ERP source estimates
For source estimates of the MFN, a difference between the waveforms from session 3 and the pre-learned waveforms in session 1 was derived. The source estimate was then obtained during the peak (∼339 ms) difference. The results revealed sources along the mediodorsal aspect of the frontal lobe, including the ACC (BA 24), medial frontal gyrus (BA 8 and 6), and mid-cingulate cortex and paracentral lobule (BA 31, see Figure 7). These results are consistent with source estimates for the MFN in our previous studies (Luu et al., 2007, 2009). Source estimates were also derived for MFNs obtained at different stages of post-learning (i.e., sessions 1, 2, 3, and 4) to examine differences. The results for each estimate were very similar to the solution shown in Figure 7.
Figure 7. Estimate of source generator for MFN and P3. Lines at each voxel represent orientation vectors (pointing in the positive direction). The vectors indicate the scalp topography features that are accounted by the source voxels (see orientation of these sources relative to the scalp topography of the MFN in Figure 5 and P3 in Figure 6).
Source estimates of the P3, derived from post-learning sessions 1, 2, 3, and 4 were performed at the peak (∼500 ms). The source locations are similar across all post-learning sessions and is illustrated for session 3 in Figure 7. Consistent with our previous findings (Luu et al., 2007, 2009), the generators of the P3 are located in the medial temporal lobes (stronger in the left for the stimuli used in the present study) and PCC.

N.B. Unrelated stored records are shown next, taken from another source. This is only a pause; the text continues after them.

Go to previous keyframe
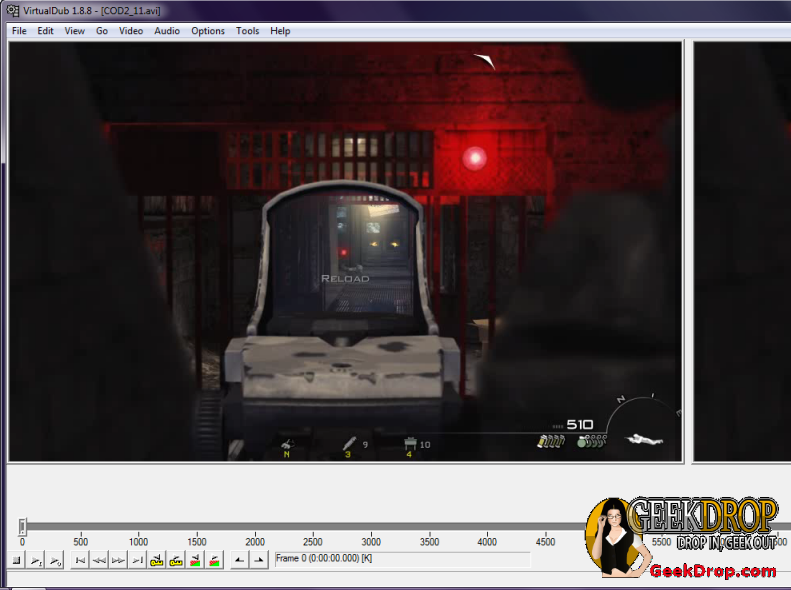This screenshot has width=791, height=590. coord(157,560)
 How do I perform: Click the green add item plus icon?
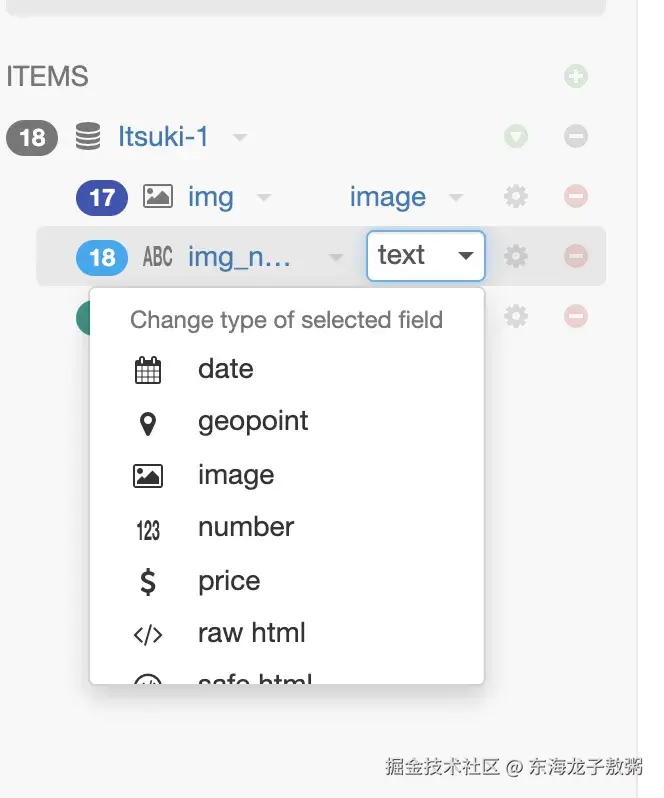(575, 76)
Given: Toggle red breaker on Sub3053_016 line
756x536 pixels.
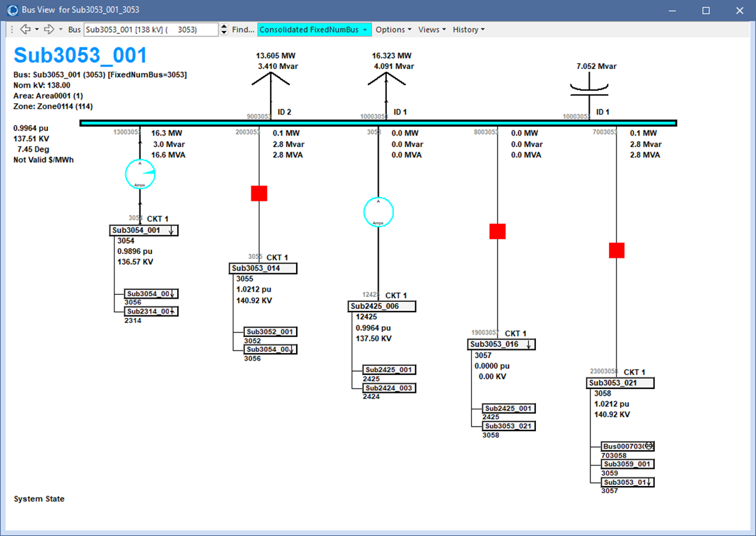Looking at the screenshot, I should (x=498, y=232).
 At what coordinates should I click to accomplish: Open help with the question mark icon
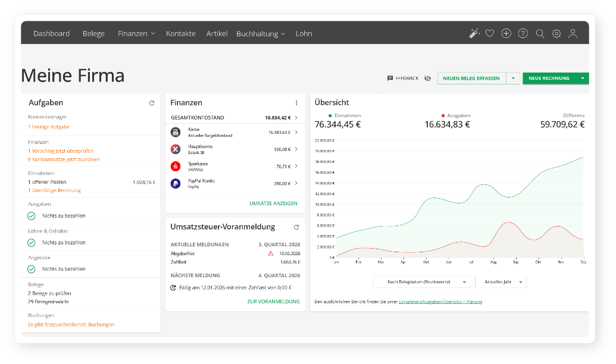pyautogui.click(x=523, y=34)
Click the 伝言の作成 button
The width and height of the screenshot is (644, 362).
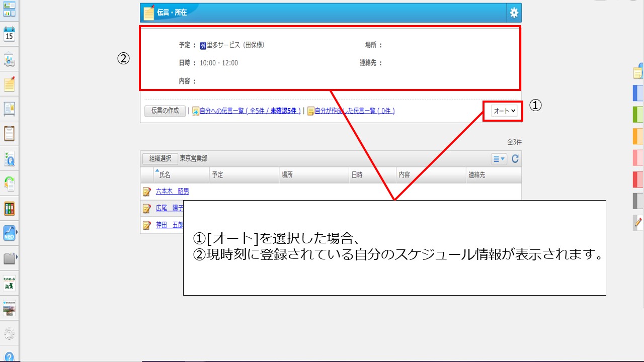(165, 111)
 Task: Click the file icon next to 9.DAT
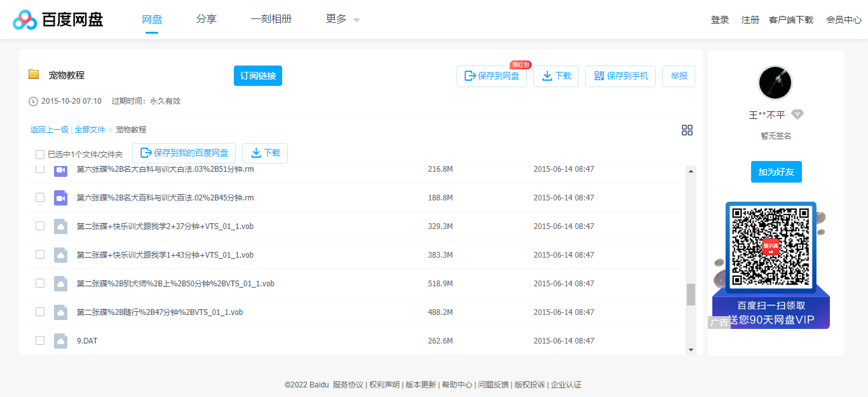(x=60, y=340)
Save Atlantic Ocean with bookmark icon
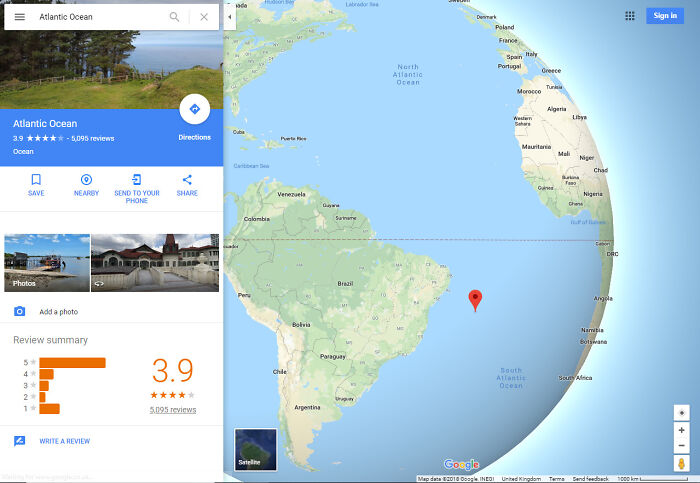The height and width of the screenshot is (483, 700). coord(36,179)
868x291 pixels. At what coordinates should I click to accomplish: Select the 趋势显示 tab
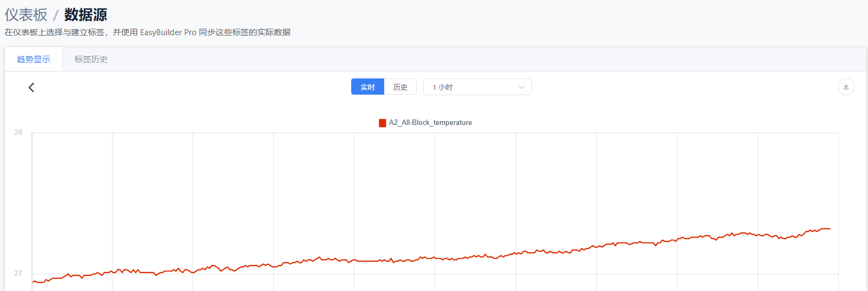coord(34,59)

Participants took more trials to learn correct response (Go) stimulus–response mappings than correct (No-Go) response suppressions. This is not surprising because No-Go stimuli require a single category (inaction) whereas Go stimuli have four possible response mappings (four finger alternatives) that must be learned depending on the codes. Participants made fewer errors after they learned the task, and error RTs did not decrease after learning, in contrast to the significant reduction in RTs associated with correct responses after learning. Apparently, in this paradigm, the speeding of responses with automaticity after learning applies only to correct responses, and the residual errors are not quick “slips” but rather trials in which problems of attention, memory retrieval, response programming or other underlying mechanisms lead to extended processing preceding the error.
These learning-related behavioral results are consistent with our previous findings (Luu et al., 2007, 2009). Furthermore, there was evidence of improved automaticity with continued practice. With continued practice in sessions 2 and 3, participants made faster responses and fewer errors (particularly between the first and second sessions). Analysis of the CV measure revealed that variability in performance decreased substantially after learning within the first session, and then remained quite stable thereafter (across sessions 2–3). According to CV rationale, stable CV after learning implies that automaticity did not further increase with practice.
These behavioral results can be understood using Logan’s (1988) Instance Theory of automaticity. This theory proposes that during the initial stages of learning, participants’ performance is based on algorithmic computations and/or response strategies. Through learning and practice, a single-step, direct-access retrieval of the stimulus–response mapping is established to produce automaticity. This may be described as obligatory retrieval. The transition to automaticity and obligatory retrieval explains the reduction in RT as well as reduction in the variability of RT. These behavioral findings suggest that the experimental manipulations were successful, and they provide the psychological framework for understanding the neurophysiological results.
A unique effect in the present study was the improvement in learning rate after participants had learned the general requirements of the task, even as they were challenged with new codes in session 4. The participants required fewer trials to learn in the fourth session than they did in the first session.
Medial Frontal Negativity
Initially, based on well known findings of decreased ACC activation after learning and practice (e.g., Chein and Schneider, 2005) we predicted that MFN amplitude would decrease after learning has been achieved (Luu et al., 2007). The MFN is localized to the medial frontal cortex, including the ACC, and should reflect similar effects as fMRI studies showing ACC decreases in learning. Furthermore, studies have shown a similar component (the frontal N2) to be involved in cognitive control (Folstein and Van Petten, 2008). However, we found that the amplitude of the MFN continued to increase as learning progressed, even during the practice sessions when P3 amplitude remained stable. Recently, Schapkin et al. (2007) also found that the MFN (referred to as an N2 in that study) increased with practice. How should we understand this increase?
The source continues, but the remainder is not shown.